Porter, who has testified before Congress on mortgage lending issues, said more than half of 1,700 foreclosures she has studied involved questionable servicer fees.

For sure, workouts are expensive. Porter estimates the cost of a full-fledged restructuring in which terms of the mortgage are modified to reduce their payments at between $500 and $1,000.

"The practical problem is that there's not much money being offered to servicers to do more mortgage modifications," said Max Gardner, a bankruptcy attorney in Shelby, N.C., who has worked with servicers.

It's not just the money. There are other considerations that may discourage servicers from doing workouts.

What's the incentive?

None of the half dozen or so servicers contacted for this article would agree to speak on the record. Some have said publicly that they are diligently working to lower foreclosure rates.

"Servicers have contractual, fiduciary obligations to take actions which will maximize the return to the security holders," Steve Bailey, head of the servicing department at Countrywide, told a House panel on April 16. "Sometimes, that requires a servicer to pursue a foreclosure action."

One director of loss mitigation for a major mortgage servicer told CNNMoney.com that her company has added bonuses for its mitigation team for successful workouts.

And Brad German, a spokesman for Freddie Mac (FRE, Fortune 500), the government sponsored enterprise created to add liquidity to mortgage markets, said incentives to work out Freddie-financed loans have increased. As of January, the payouts are $400 for restructuring mortgages and $250 for repayment plans.

But even if workouts were more profitable, servicers would still be wary.

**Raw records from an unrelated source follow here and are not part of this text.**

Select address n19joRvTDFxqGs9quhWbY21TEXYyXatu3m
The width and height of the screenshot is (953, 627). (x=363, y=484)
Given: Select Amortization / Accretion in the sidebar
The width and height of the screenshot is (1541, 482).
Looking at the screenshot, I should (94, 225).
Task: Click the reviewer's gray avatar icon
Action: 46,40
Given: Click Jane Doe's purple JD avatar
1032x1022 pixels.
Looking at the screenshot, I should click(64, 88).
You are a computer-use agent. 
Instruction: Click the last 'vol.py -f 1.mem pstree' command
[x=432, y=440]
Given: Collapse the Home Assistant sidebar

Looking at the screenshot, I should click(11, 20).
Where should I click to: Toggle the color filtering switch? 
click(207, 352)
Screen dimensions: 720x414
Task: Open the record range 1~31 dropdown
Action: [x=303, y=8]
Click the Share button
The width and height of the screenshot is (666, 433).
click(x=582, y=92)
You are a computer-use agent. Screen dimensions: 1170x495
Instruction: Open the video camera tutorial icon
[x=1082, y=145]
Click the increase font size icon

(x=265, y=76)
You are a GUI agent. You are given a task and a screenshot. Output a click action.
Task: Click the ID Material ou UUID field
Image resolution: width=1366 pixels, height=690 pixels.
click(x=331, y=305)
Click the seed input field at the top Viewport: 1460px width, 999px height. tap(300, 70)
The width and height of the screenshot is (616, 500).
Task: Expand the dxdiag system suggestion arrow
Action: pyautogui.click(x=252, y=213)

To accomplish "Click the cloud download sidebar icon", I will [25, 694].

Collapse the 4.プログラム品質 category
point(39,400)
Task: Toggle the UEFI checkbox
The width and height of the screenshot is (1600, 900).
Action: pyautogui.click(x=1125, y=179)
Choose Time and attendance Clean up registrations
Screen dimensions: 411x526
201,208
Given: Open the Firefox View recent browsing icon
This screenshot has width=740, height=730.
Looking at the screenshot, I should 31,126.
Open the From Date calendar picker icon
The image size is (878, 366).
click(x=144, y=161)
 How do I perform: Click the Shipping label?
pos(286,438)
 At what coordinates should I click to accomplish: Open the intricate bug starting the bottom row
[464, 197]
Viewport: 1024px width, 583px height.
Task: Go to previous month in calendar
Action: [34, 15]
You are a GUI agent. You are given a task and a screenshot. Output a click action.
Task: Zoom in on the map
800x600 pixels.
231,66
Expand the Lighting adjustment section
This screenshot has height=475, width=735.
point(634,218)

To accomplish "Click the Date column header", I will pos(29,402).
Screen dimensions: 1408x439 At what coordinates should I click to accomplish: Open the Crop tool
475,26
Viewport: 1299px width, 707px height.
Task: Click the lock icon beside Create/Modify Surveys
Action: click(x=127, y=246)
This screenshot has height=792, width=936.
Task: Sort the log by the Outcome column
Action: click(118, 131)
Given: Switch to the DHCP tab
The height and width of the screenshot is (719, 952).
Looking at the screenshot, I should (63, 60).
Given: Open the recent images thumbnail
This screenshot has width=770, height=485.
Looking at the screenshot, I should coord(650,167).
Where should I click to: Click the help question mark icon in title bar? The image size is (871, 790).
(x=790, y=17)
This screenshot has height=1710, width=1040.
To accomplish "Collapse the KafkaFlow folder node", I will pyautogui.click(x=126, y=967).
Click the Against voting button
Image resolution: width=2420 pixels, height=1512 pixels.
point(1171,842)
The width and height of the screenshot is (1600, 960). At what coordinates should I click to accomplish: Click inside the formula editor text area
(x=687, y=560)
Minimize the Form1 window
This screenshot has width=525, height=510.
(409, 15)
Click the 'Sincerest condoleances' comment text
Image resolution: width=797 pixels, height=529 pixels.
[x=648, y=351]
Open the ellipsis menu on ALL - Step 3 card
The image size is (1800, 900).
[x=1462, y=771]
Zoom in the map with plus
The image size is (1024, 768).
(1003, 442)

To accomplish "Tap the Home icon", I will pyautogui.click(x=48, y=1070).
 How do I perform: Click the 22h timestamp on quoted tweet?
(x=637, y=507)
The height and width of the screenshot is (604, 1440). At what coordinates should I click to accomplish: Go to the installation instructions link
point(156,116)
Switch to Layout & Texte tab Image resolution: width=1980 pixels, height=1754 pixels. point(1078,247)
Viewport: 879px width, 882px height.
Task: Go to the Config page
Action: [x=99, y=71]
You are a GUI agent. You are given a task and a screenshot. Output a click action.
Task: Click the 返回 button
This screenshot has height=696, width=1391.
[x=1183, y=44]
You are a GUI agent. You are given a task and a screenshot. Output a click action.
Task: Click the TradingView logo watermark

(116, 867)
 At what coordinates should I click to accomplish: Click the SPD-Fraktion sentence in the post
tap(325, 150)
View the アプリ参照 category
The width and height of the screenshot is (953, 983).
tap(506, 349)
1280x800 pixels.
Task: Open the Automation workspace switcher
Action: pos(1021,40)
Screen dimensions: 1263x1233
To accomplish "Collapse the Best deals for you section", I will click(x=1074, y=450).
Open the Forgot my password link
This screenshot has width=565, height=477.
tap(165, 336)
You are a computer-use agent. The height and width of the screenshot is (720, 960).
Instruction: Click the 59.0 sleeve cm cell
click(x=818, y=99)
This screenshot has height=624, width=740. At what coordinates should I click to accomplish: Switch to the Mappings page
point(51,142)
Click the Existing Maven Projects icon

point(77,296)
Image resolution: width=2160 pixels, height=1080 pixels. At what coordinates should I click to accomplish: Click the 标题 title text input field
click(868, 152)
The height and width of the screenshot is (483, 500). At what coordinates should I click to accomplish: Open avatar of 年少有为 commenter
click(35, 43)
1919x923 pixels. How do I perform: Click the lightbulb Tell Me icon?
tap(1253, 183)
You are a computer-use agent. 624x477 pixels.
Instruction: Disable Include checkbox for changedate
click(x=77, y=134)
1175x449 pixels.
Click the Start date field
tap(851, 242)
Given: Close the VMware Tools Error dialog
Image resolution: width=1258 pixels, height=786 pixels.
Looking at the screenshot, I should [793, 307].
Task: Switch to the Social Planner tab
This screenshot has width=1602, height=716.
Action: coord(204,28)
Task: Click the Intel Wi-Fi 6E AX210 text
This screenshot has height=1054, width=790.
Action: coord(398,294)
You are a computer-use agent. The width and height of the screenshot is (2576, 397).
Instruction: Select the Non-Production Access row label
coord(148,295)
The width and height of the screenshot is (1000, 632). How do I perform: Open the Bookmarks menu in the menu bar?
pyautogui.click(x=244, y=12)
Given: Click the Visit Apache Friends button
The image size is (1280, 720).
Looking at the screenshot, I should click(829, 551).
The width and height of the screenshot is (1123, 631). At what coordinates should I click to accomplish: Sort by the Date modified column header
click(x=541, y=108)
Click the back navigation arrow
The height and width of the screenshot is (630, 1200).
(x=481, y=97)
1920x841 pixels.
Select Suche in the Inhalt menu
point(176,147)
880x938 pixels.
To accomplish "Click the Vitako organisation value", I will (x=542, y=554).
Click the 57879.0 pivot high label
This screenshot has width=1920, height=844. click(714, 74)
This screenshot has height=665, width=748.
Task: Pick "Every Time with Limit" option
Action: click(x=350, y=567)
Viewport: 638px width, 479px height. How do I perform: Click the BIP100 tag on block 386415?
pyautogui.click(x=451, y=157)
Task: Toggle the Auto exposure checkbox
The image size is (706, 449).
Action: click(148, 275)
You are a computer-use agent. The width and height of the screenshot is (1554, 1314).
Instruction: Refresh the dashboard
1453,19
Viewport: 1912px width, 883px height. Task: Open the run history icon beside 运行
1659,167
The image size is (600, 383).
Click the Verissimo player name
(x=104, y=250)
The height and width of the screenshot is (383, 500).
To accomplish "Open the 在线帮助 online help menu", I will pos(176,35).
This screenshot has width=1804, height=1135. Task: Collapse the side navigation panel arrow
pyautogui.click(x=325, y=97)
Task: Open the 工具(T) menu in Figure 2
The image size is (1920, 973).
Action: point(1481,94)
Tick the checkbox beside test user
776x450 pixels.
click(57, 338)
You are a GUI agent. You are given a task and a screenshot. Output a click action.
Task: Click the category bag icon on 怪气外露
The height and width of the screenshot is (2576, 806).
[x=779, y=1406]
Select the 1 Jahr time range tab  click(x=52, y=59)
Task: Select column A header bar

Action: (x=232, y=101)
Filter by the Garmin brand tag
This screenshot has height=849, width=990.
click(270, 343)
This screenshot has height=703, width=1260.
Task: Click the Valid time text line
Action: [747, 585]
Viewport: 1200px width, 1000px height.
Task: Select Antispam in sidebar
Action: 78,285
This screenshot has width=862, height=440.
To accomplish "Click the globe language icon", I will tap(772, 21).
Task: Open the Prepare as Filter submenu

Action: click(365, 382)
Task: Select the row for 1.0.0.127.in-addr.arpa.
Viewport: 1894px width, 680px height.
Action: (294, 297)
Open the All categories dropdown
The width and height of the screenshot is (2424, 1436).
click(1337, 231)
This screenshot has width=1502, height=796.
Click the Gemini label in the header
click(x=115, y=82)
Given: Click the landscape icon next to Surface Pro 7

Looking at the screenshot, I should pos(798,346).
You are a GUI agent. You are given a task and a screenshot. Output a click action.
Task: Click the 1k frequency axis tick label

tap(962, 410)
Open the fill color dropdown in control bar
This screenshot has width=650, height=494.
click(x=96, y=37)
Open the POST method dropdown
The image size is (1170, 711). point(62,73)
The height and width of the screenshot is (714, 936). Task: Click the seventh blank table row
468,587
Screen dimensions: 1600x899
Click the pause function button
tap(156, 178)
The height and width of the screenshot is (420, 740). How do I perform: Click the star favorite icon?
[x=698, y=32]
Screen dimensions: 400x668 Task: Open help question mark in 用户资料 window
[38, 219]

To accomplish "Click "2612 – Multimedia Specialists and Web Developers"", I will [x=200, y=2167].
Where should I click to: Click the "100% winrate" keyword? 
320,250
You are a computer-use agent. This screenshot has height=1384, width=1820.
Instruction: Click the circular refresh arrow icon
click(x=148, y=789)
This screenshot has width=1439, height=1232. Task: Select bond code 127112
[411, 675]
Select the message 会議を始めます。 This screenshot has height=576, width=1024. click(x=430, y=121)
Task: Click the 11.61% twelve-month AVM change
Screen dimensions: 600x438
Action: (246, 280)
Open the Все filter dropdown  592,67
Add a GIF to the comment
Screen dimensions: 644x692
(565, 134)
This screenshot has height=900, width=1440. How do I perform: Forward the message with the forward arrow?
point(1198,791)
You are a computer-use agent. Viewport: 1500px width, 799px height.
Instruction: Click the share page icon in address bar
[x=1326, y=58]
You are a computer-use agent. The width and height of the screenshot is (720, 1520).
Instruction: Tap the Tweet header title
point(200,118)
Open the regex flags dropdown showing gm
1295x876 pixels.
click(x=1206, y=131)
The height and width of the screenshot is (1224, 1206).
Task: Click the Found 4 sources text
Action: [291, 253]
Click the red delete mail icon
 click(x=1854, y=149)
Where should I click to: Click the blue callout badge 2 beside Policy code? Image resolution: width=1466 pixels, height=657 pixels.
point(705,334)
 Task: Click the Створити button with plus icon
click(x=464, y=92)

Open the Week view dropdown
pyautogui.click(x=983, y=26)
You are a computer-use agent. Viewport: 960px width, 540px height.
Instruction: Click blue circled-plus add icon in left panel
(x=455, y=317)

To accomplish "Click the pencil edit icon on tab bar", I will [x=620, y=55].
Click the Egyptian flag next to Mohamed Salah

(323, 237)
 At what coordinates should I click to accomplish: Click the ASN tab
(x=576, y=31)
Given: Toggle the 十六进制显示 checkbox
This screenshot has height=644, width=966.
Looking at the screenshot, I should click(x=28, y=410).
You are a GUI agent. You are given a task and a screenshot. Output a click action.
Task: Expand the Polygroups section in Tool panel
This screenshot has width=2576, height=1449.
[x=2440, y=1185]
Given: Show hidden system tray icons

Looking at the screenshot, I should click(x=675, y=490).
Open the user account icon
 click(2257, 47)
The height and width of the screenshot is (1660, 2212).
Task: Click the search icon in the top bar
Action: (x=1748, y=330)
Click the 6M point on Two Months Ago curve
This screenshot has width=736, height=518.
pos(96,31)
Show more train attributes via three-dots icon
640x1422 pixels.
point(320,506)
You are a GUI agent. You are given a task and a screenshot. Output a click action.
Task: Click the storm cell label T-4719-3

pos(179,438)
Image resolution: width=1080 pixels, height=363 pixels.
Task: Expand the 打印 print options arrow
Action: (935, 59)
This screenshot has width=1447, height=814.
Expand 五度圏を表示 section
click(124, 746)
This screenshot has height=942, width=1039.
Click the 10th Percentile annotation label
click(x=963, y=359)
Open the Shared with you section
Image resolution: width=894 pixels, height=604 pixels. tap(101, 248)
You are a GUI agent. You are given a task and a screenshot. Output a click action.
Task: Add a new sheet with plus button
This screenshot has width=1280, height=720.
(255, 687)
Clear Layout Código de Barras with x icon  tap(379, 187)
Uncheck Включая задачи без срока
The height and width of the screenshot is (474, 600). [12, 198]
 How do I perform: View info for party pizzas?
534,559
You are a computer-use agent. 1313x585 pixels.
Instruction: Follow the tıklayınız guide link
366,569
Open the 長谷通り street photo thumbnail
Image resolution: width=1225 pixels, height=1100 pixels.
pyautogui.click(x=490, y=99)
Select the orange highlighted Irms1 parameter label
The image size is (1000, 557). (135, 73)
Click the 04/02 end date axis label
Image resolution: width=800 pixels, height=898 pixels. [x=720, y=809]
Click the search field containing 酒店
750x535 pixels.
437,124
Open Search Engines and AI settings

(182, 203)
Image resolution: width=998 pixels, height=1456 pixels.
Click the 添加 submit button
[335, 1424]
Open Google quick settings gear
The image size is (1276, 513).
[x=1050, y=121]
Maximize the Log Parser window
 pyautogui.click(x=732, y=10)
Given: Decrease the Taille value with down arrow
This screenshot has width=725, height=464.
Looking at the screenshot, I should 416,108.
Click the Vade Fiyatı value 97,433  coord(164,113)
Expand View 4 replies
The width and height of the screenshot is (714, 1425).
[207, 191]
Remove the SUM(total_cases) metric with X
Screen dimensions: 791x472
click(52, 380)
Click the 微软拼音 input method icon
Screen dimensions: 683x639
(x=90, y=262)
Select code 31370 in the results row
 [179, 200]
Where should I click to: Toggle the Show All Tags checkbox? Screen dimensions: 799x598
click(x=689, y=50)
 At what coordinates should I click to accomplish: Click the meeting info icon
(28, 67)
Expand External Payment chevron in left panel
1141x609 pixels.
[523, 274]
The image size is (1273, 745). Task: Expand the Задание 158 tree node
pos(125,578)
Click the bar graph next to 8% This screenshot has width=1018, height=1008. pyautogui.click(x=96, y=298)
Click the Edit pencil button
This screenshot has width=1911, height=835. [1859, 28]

In many instances, servicers are limited in the kinds of modifications they can offer because of their contracts, called pooling and servicing agreements, with the securities owners who are the ultimate holders of most mortgages these days.

Servicers are required to act in the best interests of the investors, and how to define "best interests" is often fuzzy.

For instance, writing down loans that would go bad might maximize return to investors, but the investors may object anyway as they see the values of their investments diminish. Servicers don't want to face lawsuits.

There are also tax issues, according to Gardner. He pointed out that the trusts that own loan pools are tax exempt. But if the percentage of loan modifications exceed 5%, that may jeopardize the trust's tax-exempt status.

Heavy caseloads

Another factor slowing the pace of workouts is that servicers have not been prepared for the sheer volume of at-risk loans that emerged. Delinquencies are up 112% during the first three months of 2008, compared with the same period last year.

That has resulted in manpower shortages, according to Gardner. "I've been on site when they're doing modifications," he said. "The staffing [levels] left a lot to be desired at every place I've been."

The servicers have been hiring. Bailey testified that Countrywide has increased its mitigation department staffing about 85% in the past two years and now complete an average of 15,000 home-retention workouts a month. That's up from just 6,700 during the first nine months of 2007.

Hope Now - a coalition of mortgage lenders, servicers, investors and community foreclosure prevention groups - claims to have helped 1.2 million at-risk borrowers.

But the problem is growing just as fast. More mortgage holders than ever, 156,000, lost their homes during the first three months of 2008, and in April alone there were another 55,000 bank repossessions, according to RealtyTrac, an online marketer of foreclosed homes.

Until the servicers stop playing catch-up and start to get ahead of those numbers, the clamor to do more will likely continue.